Every Facebook employee has to consider the human rights consequences of his or her actions.

Engineers in some companies in the extractive industry know that acquiring access to land takes time, and they can no longer rely on security forces to evict communities so that the project can be completed on time. Pharmaceutical companies have realised that testing new drugs on people would need informed consent of the participants, and that too takes time. Facebook will have to set aside time and listen to communities and individuals likely to be affected, and design products and services bearing in mind their likely impacts. 

Facebook’s real estate is the platform where it it aims to make money from the transactions users undertake. As stated earlier, it can – and does – set rules. Its challenge is to make sure that those rules are consistent with international human rights standards. It means protecting the privacy of individual users and groups in environments where such users may be at risk (such as sexual minorities, non-violent dissidents, or trade unionists). Facebook can offer safe space to such groups on its platform, and protect their anonymity. 

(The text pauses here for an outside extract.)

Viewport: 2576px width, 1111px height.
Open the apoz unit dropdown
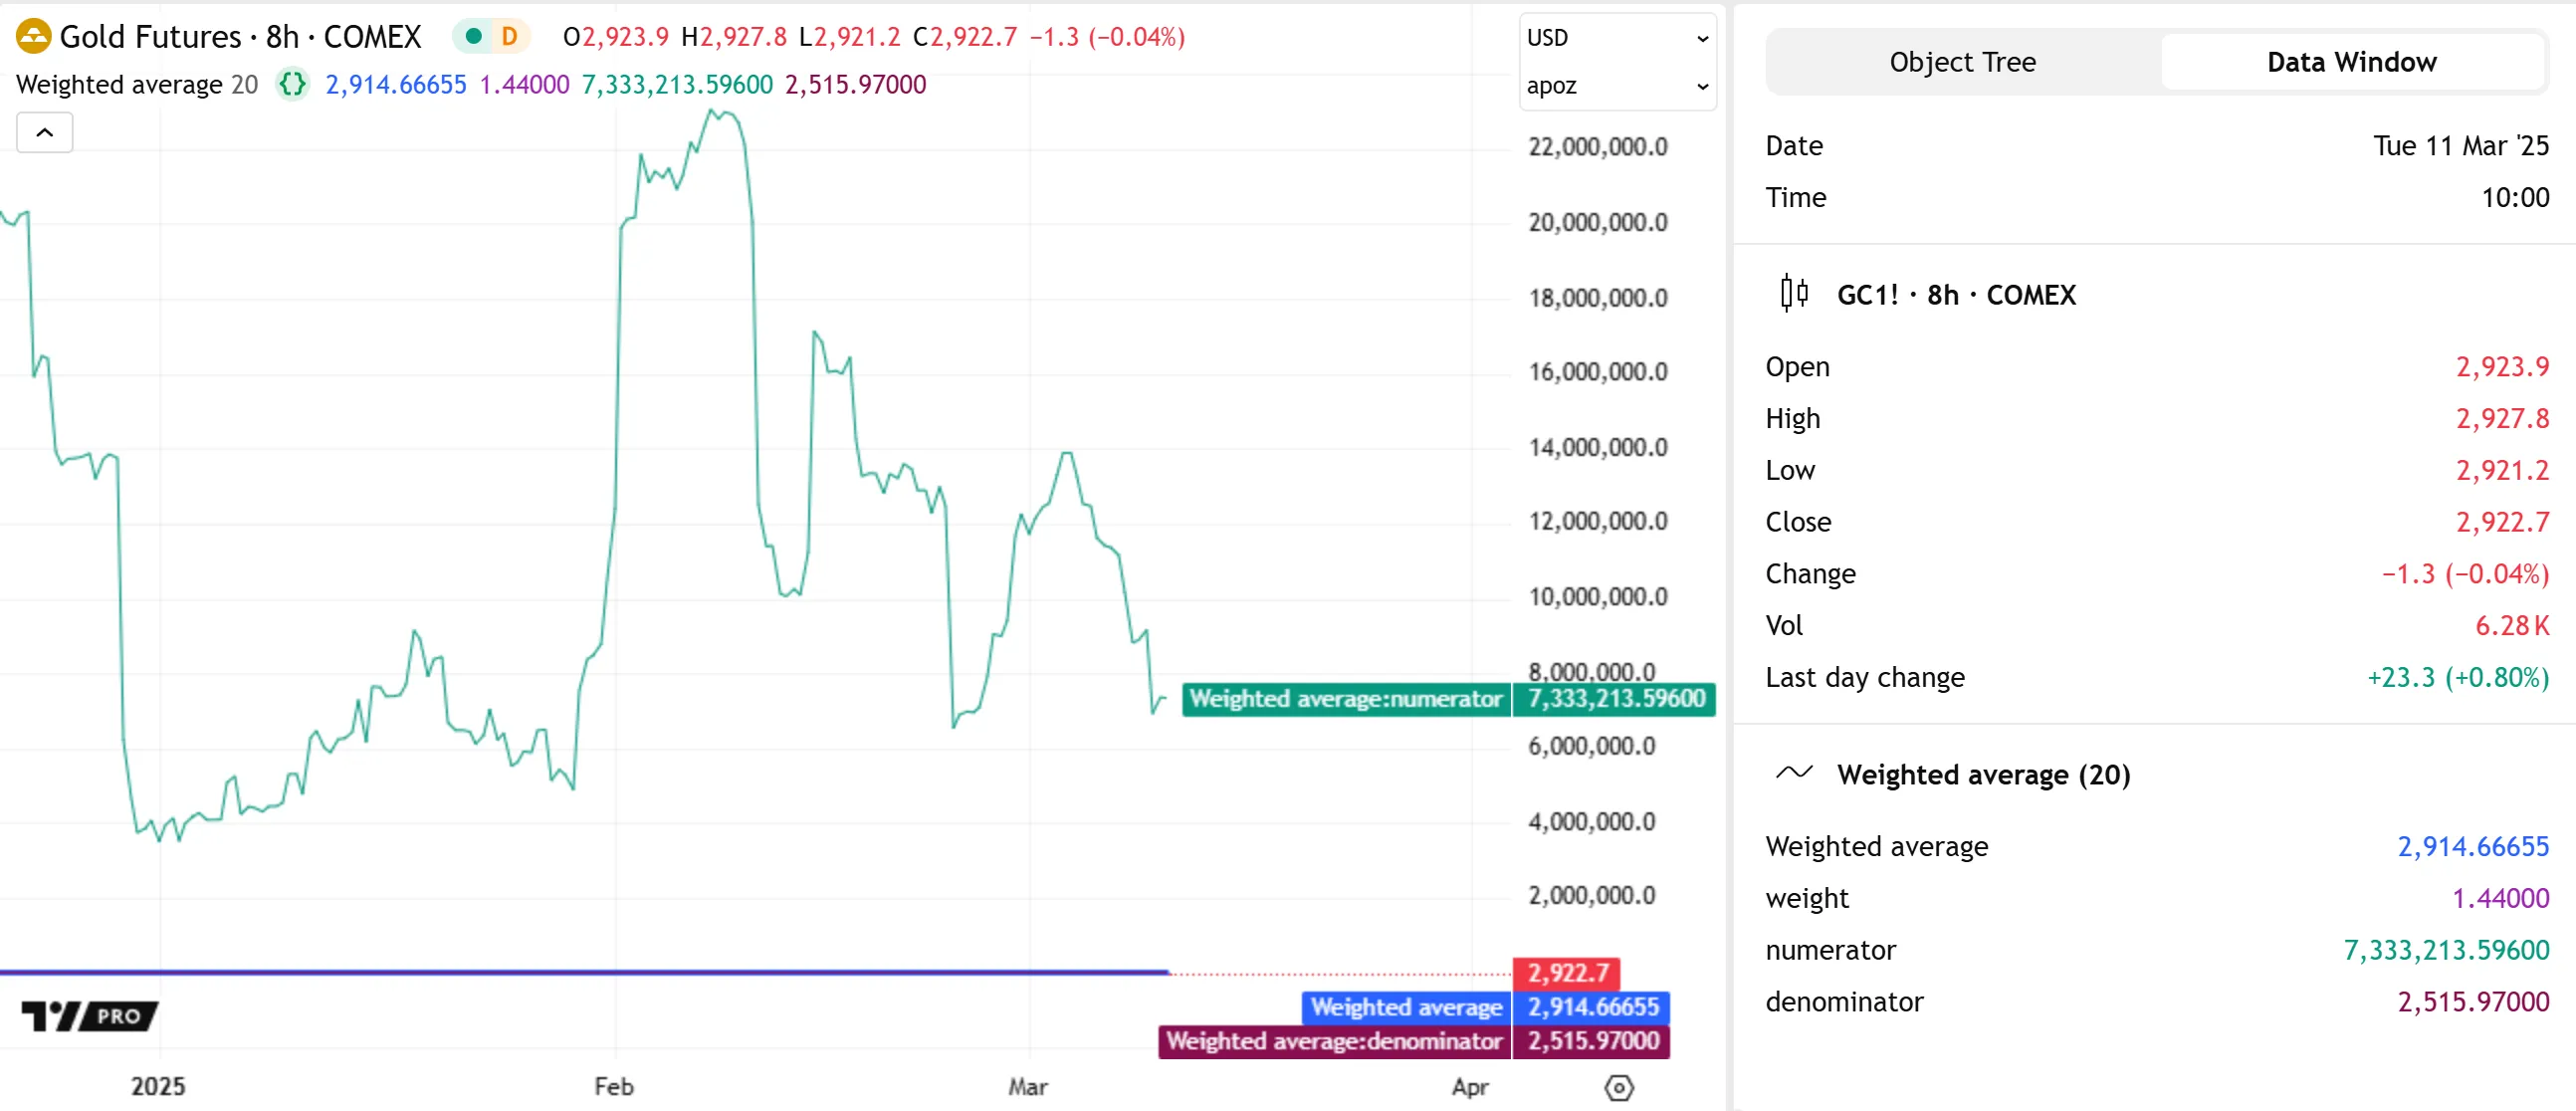1616,86
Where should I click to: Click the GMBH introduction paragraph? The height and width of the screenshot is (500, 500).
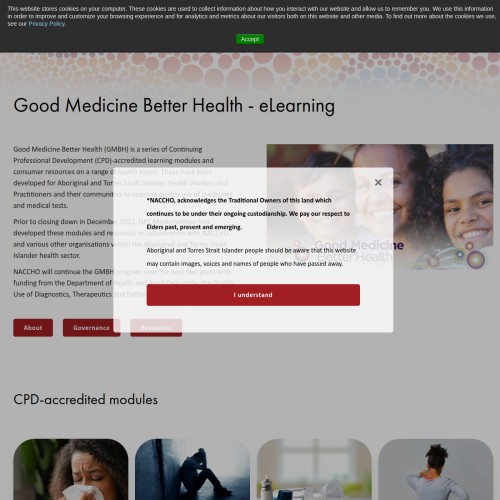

Facebook employees need to understand this each time they sign a contract with an advertiser, each time they permit a group to come into being, each time they identify a user against whom there is an organised attack, each time a government or a powerful group makes a take-down request, each time there is an unusual spike in traffic. 

 

Playing Catch Up

To be sure, Facebook does much of that, being part of the Global Network Initiative and having its own discrete policies to address credible violence and hate speech. But those broad principles on freedom of expression, privacy, responsible decision-making, multi-stakeholder collaboration, and governance, accountability, and transparency need to be translated in detail as to how Facebook can implement them meaningfully. 

The new Human Rights Policy Director will need to look for early warning signs and red flags to which it must pay heed.

As Facebook knows the problems to avoid, the new Human Rights Policy Director will need to reverse-engineer the process and look for early warning signs and red flags to which it must pay heed, and develop responses and policies to ensure that such incidents do not recur. 

It won’t be easy. Facebook began as a fun activity for students at a campus dorm. Like many companies, it has lacked the expertise, the capacity, authority, mandate, or skills to act in ways to respect human rights. It has been in the real world for a long time now, but this position could be the start of the company playing catch-up.